### What to produce:
Put the lines of the listing below, from the one containing "The width and height of the screenshot is (768, 1024)." through the one containing "Click the like", both included, into a Markdown table with the columns Row and Line, leaving out any blank lines.

### Data rows:
* * * *

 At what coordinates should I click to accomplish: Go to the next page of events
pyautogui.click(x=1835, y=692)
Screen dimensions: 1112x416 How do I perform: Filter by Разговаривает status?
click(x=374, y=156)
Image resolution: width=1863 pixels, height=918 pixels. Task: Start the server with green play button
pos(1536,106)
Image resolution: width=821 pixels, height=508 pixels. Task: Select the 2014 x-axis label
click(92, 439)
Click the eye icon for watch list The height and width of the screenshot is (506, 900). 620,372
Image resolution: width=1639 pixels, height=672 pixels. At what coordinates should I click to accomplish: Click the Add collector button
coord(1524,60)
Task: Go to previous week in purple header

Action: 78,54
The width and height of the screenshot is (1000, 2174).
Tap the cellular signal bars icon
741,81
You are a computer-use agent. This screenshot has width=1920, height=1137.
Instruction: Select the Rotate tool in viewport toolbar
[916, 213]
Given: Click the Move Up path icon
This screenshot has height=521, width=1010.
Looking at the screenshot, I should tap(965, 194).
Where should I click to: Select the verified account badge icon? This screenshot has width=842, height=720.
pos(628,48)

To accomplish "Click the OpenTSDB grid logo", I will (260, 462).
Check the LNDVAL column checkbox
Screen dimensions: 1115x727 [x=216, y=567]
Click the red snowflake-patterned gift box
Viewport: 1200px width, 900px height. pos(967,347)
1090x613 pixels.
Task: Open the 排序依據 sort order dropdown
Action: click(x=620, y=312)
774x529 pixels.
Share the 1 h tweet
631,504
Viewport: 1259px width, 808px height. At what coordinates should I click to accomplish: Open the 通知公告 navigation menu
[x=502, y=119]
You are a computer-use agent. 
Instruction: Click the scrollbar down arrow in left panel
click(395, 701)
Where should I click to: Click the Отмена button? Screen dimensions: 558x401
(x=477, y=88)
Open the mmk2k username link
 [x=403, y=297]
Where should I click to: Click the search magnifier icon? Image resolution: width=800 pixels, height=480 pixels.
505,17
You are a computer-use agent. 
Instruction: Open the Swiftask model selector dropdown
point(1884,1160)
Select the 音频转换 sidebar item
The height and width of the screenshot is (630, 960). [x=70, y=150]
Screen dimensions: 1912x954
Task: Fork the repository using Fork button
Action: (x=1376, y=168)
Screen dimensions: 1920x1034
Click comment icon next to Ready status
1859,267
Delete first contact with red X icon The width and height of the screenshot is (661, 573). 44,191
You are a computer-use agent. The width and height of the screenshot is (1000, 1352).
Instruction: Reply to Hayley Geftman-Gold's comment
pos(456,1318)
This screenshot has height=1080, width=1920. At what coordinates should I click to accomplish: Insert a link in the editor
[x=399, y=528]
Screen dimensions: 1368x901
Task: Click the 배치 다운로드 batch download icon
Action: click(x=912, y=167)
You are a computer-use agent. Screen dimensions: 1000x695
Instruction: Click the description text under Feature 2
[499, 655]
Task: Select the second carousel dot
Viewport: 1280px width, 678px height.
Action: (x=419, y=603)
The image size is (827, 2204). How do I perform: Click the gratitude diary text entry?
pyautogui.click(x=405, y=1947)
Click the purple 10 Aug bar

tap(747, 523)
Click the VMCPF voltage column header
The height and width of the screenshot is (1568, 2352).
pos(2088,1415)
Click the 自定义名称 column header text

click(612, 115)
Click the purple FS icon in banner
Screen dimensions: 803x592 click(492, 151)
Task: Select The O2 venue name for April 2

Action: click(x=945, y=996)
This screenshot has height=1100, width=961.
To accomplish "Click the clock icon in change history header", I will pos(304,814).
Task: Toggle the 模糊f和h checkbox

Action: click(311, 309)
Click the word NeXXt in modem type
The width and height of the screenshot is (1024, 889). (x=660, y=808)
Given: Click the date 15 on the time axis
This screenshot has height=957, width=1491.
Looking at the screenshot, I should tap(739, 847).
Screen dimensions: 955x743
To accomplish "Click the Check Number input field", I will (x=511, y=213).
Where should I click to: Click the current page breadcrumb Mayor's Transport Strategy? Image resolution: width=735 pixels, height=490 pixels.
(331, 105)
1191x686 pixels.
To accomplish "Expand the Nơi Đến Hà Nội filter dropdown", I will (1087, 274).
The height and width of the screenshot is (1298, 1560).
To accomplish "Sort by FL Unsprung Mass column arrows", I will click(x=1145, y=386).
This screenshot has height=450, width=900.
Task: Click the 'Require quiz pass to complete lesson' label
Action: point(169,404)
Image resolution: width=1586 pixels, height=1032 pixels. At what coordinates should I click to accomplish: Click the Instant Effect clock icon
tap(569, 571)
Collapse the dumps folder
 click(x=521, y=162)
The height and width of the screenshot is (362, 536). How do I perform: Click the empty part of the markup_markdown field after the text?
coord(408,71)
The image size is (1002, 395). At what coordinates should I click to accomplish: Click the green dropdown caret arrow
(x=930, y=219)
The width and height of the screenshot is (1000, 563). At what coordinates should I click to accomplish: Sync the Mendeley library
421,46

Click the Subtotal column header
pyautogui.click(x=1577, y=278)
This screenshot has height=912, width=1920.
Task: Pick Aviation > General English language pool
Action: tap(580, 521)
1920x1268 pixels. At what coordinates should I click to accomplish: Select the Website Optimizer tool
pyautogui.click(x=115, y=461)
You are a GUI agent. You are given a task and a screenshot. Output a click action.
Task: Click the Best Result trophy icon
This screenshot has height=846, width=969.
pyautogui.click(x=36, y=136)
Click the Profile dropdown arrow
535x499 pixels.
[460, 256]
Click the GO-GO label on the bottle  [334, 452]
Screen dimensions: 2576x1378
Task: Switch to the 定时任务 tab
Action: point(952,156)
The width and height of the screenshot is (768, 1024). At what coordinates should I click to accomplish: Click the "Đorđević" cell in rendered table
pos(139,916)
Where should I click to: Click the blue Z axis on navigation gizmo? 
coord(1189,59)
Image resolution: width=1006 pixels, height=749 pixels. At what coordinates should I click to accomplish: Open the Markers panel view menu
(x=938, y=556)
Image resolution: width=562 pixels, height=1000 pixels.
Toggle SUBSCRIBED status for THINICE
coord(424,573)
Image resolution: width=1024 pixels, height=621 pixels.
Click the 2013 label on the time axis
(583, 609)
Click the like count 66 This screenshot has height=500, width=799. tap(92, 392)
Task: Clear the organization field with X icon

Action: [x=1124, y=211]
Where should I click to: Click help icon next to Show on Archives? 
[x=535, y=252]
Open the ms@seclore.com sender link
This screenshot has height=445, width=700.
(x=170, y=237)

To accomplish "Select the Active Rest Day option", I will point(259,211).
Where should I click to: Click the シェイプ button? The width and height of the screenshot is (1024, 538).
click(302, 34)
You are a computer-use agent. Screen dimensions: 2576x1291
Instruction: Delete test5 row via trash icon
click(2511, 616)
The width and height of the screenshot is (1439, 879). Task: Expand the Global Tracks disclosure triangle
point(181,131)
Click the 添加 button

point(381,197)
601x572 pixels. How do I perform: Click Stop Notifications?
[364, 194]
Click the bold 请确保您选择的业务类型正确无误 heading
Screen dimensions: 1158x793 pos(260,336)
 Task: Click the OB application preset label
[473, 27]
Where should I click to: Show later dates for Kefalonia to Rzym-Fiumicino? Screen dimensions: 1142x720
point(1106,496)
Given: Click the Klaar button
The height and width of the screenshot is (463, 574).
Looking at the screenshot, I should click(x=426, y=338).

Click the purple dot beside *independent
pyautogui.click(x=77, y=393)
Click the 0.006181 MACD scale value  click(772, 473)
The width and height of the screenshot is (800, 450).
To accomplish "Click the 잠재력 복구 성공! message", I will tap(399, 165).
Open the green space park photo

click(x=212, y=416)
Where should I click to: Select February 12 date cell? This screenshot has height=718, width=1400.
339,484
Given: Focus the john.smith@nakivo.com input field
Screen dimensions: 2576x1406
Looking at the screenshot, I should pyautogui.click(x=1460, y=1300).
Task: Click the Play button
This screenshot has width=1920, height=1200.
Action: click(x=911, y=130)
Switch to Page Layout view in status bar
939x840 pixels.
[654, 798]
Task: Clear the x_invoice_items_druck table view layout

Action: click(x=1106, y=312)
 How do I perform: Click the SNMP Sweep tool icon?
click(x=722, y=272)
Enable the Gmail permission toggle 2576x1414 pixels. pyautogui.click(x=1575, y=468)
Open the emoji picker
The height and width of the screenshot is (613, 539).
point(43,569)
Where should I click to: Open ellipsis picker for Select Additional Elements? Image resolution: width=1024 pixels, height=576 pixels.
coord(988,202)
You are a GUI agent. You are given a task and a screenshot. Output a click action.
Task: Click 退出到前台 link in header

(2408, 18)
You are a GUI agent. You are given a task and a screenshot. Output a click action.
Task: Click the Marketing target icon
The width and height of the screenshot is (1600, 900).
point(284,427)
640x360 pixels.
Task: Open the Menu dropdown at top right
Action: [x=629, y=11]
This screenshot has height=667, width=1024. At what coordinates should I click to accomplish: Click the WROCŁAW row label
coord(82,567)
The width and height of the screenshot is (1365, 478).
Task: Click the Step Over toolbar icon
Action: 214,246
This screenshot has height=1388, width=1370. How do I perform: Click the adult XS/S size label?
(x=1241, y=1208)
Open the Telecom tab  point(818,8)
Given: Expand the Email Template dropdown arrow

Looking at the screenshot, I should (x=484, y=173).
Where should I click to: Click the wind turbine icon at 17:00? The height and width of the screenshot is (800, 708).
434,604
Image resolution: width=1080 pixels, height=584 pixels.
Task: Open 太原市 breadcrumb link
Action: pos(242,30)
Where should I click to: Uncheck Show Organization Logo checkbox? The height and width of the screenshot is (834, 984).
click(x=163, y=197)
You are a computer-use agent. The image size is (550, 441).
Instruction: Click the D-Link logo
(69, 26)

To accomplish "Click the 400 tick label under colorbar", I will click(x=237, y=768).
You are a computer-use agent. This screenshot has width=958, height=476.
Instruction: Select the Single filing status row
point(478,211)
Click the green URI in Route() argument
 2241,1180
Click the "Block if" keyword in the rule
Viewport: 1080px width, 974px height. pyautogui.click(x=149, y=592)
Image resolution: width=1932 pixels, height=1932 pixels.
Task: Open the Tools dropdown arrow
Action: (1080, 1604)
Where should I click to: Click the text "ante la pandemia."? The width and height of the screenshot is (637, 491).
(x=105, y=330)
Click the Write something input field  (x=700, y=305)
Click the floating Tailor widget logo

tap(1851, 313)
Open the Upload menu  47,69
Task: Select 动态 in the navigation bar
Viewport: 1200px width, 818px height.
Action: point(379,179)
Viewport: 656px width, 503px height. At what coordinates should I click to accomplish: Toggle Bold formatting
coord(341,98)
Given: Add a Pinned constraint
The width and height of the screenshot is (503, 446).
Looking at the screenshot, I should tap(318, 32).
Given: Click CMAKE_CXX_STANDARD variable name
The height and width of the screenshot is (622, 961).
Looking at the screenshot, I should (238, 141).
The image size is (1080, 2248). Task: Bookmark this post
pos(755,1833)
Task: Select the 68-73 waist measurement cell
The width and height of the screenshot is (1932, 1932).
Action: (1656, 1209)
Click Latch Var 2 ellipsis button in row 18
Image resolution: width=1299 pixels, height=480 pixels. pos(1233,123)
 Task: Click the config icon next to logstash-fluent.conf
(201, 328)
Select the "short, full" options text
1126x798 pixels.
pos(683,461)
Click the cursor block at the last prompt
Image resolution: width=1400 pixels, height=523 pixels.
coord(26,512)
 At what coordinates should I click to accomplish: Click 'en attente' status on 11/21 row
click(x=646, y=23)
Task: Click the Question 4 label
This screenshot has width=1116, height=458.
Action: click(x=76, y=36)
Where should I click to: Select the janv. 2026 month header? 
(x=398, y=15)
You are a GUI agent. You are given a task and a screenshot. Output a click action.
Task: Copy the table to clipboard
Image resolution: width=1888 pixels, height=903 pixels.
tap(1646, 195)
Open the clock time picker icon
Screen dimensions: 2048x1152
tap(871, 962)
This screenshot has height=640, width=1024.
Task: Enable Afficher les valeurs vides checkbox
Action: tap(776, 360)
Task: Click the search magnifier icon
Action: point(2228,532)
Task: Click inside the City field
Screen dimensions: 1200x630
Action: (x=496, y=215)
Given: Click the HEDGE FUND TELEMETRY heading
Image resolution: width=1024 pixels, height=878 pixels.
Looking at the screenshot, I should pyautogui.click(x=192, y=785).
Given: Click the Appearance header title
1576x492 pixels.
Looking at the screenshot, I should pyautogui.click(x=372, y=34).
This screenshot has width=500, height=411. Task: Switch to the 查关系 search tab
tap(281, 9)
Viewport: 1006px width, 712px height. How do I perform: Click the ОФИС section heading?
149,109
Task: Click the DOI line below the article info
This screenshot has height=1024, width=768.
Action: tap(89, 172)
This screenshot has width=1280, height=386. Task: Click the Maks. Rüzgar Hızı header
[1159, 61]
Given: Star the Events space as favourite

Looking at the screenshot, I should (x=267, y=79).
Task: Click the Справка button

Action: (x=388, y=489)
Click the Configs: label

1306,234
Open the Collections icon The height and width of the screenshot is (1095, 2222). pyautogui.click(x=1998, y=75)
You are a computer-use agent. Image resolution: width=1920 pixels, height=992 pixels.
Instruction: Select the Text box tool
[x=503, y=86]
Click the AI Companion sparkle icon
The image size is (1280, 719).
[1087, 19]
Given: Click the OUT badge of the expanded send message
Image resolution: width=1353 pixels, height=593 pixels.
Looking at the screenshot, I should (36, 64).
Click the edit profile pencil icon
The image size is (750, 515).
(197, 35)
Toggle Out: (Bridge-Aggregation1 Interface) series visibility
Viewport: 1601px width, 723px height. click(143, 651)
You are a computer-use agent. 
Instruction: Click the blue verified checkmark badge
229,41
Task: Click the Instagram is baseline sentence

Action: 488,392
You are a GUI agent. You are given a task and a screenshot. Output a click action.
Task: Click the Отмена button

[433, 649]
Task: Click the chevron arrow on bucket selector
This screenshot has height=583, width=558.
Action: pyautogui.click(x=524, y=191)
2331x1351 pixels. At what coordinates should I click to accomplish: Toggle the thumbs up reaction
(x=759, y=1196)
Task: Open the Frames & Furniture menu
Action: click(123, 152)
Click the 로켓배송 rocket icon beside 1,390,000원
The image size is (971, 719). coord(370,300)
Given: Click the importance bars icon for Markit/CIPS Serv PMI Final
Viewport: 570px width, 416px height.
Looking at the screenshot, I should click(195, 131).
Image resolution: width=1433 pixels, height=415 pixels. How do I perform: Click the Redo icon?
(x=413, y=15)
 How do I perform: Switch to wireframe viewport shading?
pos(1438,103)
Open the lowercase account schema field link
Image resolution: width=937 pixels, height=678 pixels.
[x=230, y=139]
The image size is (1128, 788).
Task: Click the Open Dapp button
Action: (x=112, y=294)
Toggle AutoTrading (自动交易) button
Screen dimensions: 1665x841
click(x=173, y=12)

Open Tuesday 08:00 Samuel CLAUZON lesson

* * * *

### Finished task:
| Row | Line |
|---|---|
| 1 | The width and height of the screenshot is (768, 1024). At what coordinates should I click to accomplish: Click the "Đorđević" cell in rendered table |
| 2 | pos(139,916) |
| 3 | Where should I click to: Click the blue Z axis on navigation gizmo?  |
| 4 | coord(1189,59) |
| 5 | Image resolution: width=1006 pixels, height=749 pixels. At what coordinates should I click to accomplish: Open the Markers panel view menu |
| 6 | (x=938, y=556) |
| 7 | Image resolution: width=562 pixels, height=1000 pixels. |
| 8 | Toggle SUBSCRIBED status for THINICE |
| 9 | coord(424,573) |
| 10 | Image resolution: width=1024 pixels, height=621 pixels. |
| 11 | Click the 2013 label on the time axis |
| 12 | (583, 609) |
| 13 | Click the like count 66 This screenshot has height=500, width=799. tap(92, 392) |